(Task directions)
Look through the records below for the word "Viewport". Report how many lines have it, and only that number.
*** Opening Material provided ***
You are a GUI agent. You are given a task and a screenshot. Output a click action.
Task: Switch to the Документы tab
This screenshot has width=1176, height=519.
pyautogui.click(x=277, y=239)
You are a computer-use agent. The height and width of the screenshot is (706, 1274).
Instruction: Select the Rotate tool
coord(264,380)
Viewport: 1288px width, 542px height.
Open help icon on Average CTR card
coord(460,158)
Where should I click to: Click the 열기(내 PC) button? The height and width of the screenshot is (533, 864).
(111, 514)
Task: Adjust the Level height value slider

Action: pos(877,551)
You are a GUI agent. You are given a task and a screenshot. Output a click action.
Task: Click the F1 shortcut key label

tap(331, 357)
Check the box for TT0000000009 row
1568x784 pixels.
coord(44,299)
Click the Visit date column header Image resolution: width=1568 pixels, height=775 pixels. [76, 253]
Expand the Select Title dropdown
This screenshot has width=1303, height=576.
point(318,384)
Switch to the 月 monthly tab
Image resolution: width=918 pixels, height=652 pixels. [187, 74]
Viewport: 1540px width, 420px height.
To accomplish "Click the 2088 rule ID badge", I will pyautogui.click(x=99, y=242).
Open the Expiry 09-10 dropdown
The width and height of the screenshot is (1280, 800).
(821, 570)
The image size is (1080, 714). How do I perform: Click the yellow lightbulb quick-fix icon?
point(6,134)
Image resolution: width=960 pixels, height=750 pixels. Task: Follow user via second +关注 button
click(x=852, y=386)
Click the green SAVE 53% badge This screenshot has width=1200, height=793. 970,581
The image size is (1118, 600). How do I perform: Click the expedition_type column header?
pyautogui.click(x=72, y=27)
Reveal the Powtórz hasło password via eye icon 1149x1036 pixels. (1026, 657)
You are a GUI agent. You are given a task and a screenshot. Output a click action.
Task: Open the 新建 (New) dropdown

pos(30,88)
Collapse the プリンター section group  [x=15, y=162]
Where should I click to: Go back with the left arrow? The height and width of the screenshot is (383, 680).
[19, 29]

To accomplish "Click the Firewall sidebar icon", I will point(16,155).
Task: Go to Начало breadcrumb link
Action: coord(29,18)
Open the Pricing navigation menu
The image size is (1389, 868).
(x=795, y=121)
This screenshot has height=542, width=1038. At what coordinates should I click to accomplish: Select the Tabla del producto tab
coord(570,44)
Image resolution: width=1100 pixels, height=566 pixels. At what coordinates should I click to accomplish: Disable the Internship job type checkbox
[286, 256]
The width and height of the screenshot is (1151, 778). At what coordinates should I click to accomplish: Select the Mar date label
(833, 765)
*** Closing Material provided ***
(Your response)
2